CC image coutersy of markwinnipeg on Flickr
A free SMS-based reporting tool in Uganda is allowing the country’s youth to communicate with their government and community leaders using their cell phones.
The initiative, sponsored by IBM and the US fund for UNICEF in collaboration with UNICEF Uganda under the programme dubbed U-report, conducts weekly polls for youth to share opinions and raise issues affecting them, and has been on the ground since 2011.
According to UNICEF Uganda representative Dr Sharad Sapra the analytics tool has helped the organisation and its partners, including community leaders, to make more informed decisions about how to prioritise, development and relief work efforts.
“This project has the potential to change the lives of young people in Uganda simply by giving them a platform to communicate and be heard. Today we’ve created a richer U-report that makes sense of streams of data in real-time,” he said.
“This technology helps us understand the real impact of policies and development programs, the pulse of the nation at any given time and it even provides an early warning system on disease outbreaks or where we need to focus relief work.”
More than 240,000 young people in Uganda have joined the programme and responded to various surveys.
The ‘U-reporters’, as participants are referred to, send text messages on various topics affecting society, including health, education and gender-based violence.
According to UNICEF an average of 170,000 text messages are sent each month, 20,000 of which are unsolicited, with another seven per cent requiring immediate action from community leaders and government.

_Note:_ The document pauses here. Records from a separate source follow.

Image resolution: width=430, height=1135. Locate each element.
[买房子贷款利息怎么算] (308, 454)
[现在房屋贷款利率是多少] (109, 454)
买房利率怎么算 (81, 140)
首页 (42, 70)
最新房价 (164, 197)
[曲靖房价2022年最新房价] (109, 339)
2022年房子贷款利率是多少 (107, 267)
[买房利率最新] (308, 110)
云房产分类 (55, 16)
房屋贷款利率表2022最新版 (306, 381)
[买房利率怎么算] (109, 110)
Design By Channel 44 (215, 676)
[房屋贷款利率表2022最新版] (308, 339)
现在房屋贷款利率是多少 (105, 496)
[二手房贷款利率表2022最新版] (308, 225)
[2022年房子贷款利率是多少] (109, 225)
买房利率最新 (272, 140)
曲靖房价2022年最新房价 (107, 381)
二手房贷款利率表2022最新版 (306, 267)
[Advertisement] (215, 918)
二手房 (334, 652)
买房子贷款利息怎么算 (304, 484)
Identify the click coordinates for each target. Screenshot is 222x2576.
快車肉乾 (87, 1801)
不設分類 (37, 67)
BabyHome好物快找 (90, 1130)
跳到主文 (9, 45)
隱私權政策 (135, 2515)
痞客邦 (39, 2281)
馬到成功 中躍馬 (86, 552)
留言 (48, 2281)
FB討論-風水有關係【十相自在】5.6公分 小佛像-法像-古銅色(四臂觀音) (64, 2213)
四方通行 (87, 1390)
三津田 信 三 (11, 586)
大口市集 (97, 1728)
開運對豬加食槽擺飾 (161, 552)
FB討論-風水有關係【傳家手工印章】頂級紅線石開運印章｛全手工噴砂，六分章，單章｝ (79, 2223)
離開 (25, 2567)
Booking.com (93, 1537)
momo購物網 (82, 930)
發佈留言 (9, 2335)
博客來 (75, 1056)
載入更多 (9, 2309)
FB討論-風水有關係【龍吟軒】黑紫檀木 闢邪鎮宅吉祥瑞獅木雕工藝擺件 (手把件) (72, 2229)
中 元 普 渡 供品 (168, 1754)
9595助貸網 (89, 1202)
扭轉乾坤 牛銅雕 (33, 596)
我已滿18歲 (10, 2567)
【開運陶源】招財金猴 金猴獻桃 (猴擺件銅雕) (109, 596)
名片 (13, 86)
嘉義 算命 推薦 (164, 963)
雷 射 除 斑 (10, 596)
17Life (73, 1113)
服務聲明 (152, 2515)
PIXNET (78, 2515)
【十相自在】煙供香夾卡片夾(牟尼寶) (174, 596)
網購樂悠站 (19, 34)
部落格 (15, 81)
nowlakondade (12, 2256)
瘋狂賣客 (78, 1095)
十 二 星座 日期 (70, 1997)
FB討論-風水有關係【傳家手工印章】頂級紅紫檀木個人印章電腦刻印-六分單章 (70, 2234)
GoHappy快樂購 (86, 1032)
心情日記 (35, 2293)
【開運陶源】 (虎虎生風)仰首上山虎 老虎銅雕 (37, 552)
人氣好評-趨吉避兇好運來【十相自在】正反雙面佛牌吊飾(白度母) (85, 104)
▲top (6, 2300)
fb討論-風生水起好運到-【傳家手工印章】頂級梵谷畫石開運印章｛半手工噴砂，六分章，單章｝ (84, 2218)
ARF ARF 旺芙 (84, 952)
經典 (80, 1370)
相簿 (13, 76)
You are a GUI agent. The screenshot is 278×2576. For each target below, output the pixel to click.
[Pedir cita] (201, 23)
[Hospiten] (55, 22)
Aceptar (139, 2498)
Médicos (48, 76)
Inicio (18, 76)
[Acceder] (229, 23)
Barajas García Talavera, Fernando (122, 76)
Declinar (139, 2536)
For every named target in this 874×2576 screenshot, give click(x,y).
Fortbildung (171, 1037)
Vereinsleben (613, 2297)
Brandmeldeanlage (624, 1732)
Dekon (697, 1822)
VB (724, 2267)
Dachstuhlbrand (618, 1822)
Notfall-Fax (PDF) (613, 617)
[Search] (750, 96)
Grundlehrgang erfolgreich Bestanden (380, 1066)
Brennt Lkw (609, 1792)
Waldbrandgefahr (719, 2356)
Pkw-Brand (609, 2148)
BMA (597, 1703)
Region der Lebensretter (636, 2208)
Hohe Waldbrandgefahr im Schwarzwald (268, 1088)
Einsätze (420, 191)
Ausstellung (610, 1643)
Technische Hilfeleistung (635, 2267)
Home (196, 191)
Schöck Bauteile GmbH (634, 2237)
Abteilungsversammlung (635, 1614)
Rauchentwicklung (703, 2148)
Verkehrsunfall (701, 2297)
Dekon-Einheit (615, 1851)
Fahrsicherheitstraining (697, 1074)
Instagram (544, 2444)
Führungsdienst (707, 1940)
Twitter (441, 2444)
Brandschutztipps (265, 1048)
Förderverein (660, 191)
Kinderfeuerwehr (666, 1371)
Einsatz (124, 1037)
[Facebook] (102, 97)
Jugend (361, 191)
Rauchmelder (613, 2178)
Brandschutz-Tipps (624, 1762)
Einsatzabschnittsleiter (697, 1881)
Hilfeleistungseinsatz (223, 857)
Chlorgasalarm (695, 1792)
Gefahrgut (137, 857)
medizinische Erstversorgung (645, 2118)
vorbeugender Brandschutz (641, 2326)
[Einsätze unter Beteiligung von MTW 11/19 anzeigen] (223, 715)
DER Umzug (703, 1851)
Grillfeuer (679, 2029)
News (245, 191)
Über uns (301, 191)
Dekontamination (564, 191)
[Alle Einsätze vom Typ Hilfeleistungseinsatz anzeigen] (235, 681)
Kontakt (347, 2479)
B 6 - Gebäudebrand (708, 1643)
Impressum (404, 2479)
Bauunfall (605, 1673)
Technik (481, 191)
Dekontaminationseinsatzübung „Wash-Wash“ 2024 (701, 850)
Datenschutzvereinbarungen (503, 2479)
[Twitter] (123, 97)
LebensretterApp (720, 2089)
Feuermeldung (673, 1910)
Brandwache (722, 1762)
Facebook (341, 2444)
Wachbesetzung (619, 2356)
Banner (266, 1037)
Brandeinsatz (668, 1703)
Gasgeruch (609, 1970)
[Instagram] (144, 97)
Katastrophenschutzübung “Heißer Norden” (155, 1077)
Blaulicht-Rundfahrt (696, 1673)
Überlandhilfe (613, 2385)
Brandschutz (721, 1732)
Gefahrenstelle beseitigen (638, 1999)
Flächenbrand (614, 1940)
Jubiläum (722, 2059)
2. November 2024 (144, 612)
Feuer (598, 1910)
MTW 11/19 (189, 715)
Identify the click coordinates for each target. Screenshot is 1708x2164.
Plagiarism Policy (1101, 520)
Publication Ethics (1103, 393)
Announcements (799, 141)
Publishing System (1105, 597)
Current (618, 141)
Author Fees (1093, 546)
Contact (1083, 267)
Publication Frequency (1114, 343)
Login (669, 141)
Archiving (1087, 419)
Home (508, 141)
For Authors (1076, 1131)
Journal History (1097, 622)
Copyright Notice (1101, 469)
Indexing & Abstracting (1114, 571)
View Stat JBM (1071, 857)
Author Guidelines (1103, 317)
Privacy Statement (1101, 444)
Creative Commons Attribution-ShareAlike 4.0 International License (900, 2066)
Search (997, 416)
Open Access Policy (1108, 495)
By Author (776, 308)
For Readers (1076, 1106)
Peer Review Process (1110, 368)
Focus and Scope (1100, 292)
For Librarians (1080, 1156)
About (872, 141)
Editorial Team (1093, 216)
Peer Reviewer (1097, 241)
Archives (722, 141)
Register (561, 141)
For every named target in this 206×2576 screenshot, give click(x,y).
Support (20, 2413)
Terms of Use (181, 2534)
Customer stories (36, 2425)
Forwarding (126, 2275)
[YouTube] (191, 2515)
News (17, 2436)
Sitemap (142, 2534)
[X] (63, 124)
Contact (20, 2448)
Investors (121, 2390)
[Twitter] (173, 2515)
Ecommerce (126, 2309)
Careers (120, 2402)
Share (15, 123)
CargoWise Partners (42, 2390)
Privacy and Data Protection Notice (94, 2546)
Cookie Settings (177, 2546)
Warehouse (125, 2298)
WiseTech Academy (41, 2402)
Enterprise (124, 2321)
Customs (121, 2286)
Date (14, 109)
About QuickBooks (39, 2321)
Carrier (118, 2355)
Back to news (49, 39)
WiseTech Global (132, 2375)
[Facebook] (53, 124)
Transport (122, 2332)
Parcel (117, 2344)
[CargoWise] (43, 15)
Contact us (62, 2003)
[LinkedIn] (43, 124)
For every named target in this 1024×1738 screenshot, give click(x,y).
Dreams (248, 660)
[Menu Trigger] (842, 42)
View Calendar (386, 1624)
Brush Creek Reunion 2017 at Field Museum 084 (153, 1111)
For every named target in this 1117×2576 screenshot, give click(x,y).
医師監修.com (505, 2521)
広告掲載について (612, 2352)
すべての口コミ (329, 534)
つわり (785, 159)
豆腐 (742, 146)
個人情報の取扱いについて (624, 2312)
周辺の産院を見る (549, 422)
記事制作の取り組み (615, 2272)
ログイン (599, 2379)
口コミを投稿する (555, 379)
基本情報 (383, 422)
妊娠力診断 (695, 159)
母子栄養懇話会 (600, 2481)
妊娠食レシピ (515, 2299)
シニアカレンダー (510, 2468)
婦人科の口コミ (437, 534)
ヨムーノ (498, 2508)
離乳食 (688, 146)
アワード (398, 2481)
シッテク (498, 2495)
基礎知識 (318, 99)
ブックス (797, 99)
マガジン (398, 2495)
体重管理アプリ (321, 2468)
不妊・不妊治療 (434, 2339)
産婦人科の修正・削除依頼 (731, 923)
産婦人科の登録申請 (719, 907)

The programme leads say they have had to acquire ‘A-Class’, a text analytical and machine learning technology, from IBM research following the uptake, which has resulted in an increased volume of diverse data, making it a challenge for the programme leads to identify emerging issues.
Currently all 386 MPs in Uganda subscribe to U-report, enabling them to receive reports of issues affecting their constituencies and address these issues.
Following its success the programme has been expanded to neighbouring Zambia, Burundi and South Sudan, and will launch in the Democratic Republic of Congo (DRC) soon, with the coordinators seeking ways to deploy it in non-English speaking countries.
“This collaboration is a powerful demonstration of the value of analytics. We are very proud that text-analytics algorithms developed by IBM Research have made U-report a smarter and even more innovative tool that allows UNICEF to more accurately identify what matters most to the youth in Uganda,” said Dr Rick Lawrence, manager of machine learning at IBM Research.